§ PROVIDED DATA
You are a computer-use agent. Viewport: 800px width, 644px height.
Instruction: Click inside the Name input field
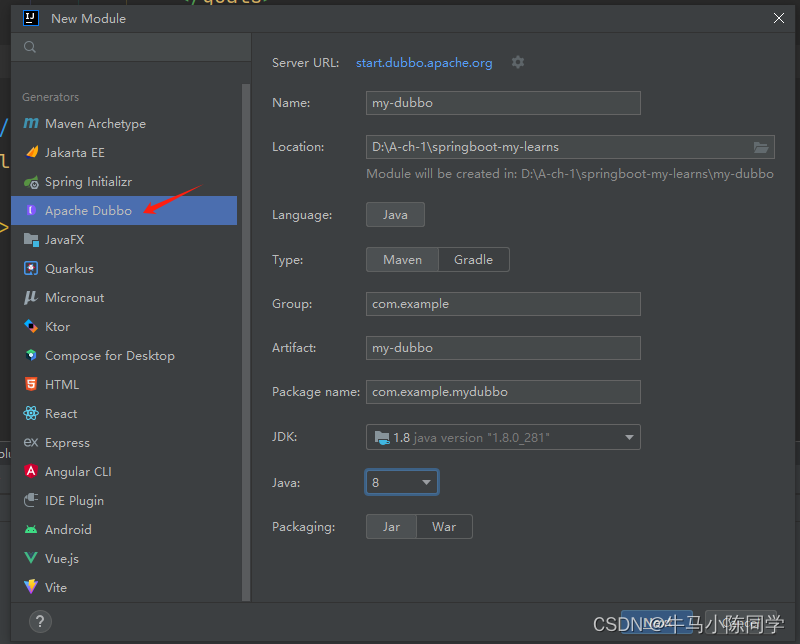502,102
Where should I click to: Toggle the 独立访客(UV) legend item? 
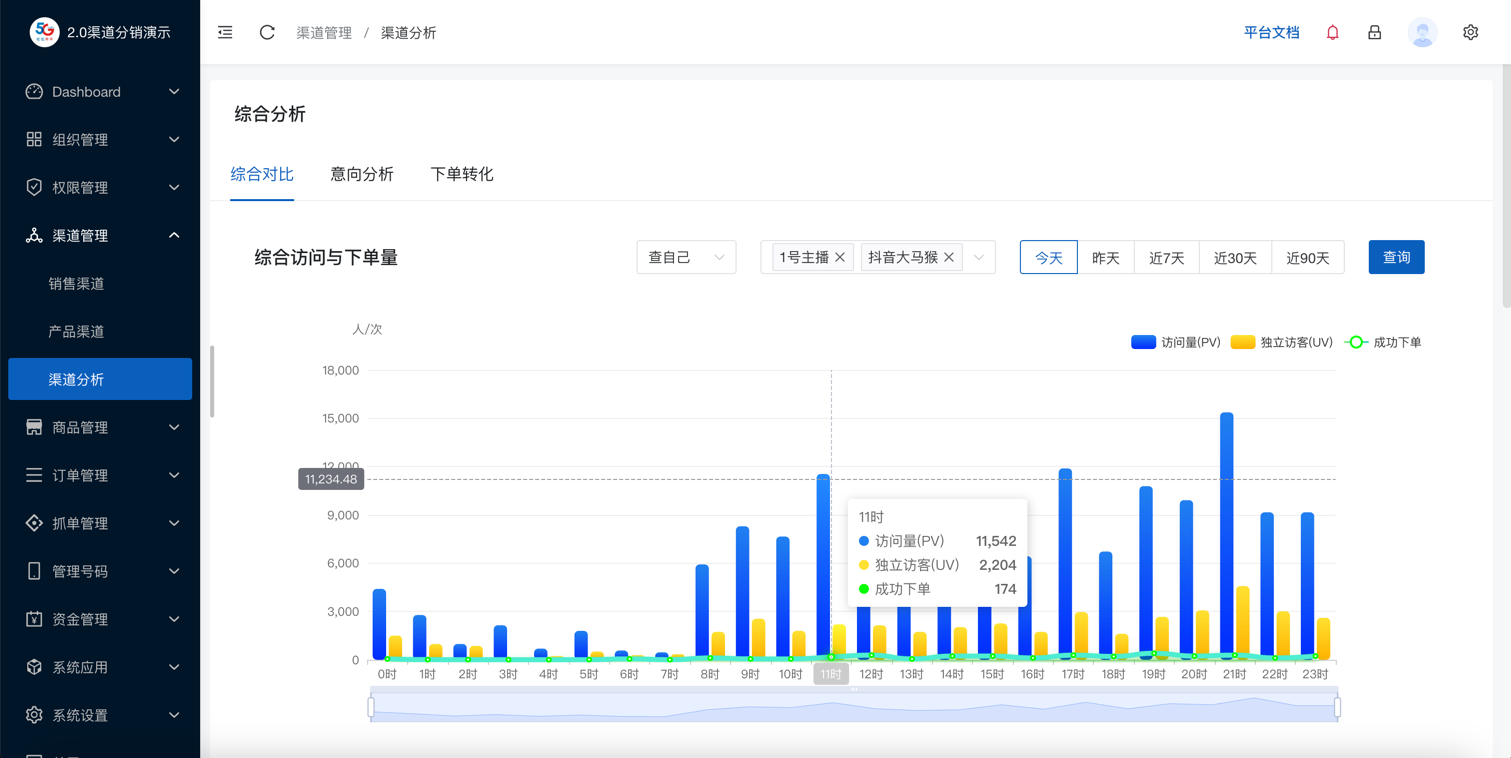1286,341
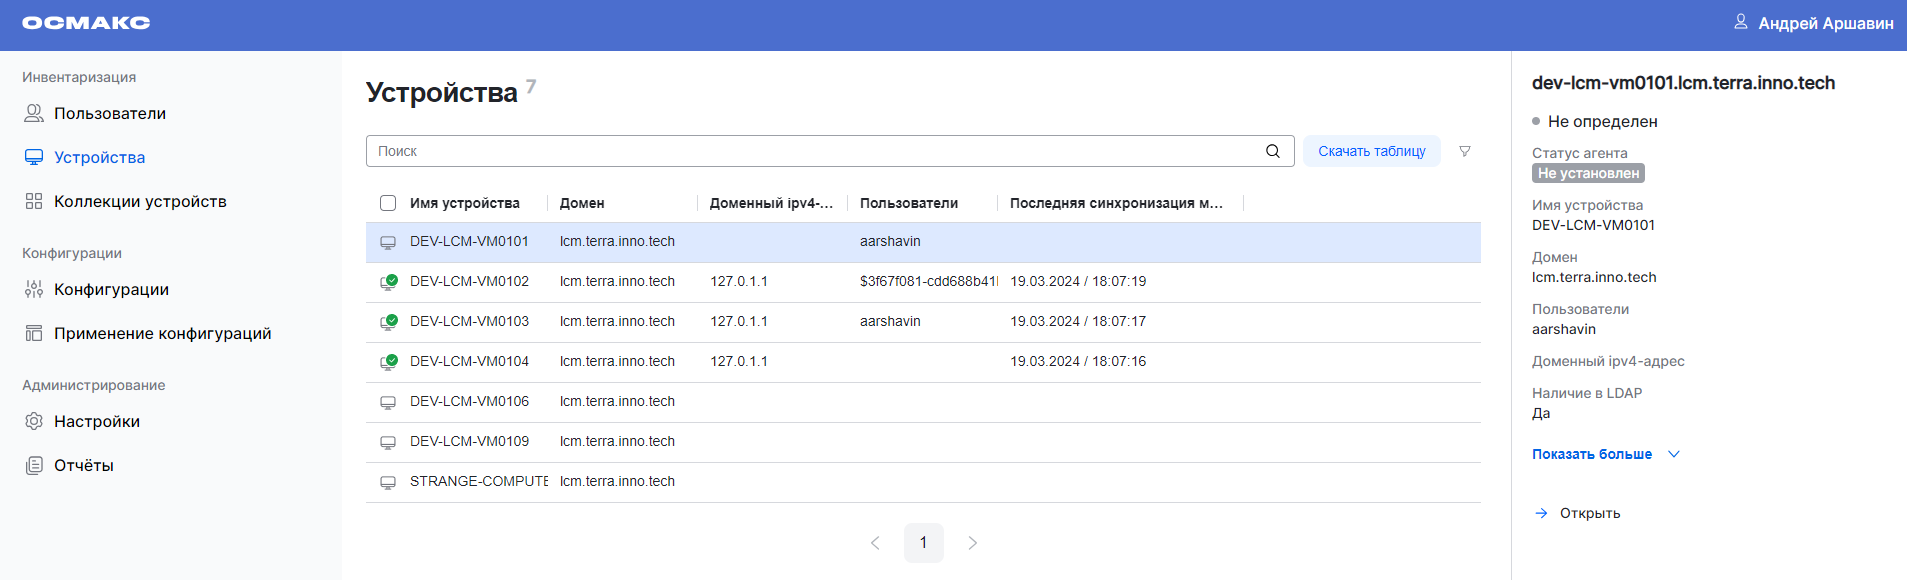Viewport: 1907px width, 580px height.
Task: Click the filter funnel icon
Action: (x=1464, y=151)
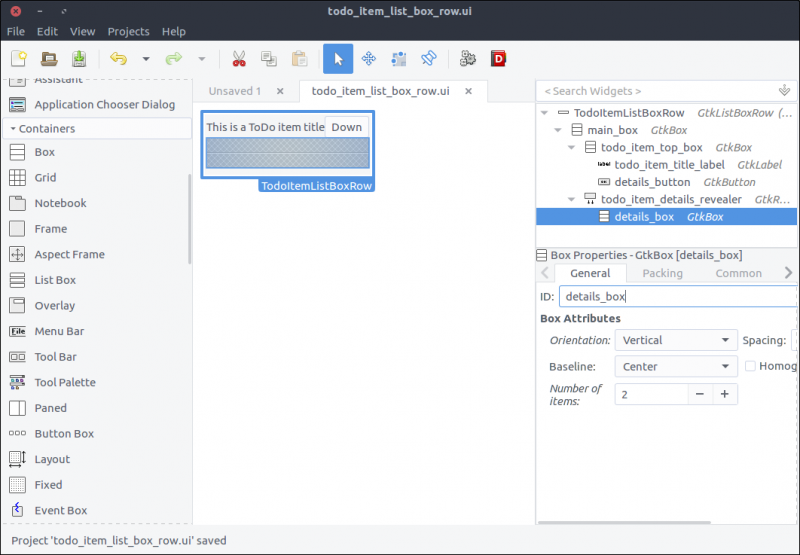The image size is (800, 555).
Task: Click the Search Widgets field
Action: coord(656,91)
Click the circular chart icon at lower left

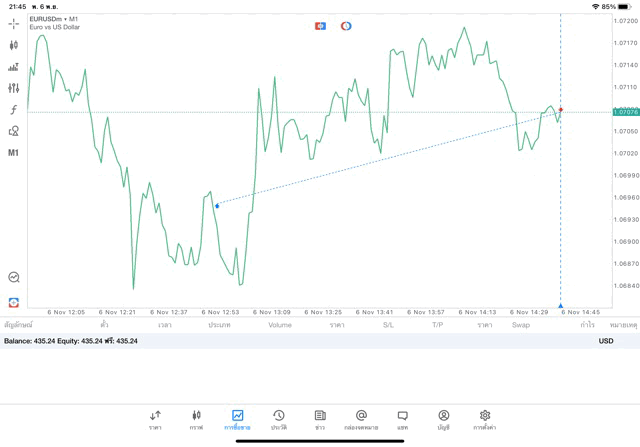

§ ASSIGNED TASK
Give back each entry exactly as it appears, with no pictures.

§ OUTPUT BELOW
You are a computer-use agent. Viewport: 800px width, 644px height.
Instruction: Click inside the Name input field
502,102
Where should I click to: Toggle the 独立访客(UV) legend item? 
1286,341
Viewport: 1907px width, 580px height.
Task: Click the filter funnel icon
Action: (x=1464, y=151)
The image size is (800, 555).
Task: Click the Search Widgets field
Action: coord(656,91)
Click the circular chart icon at lower left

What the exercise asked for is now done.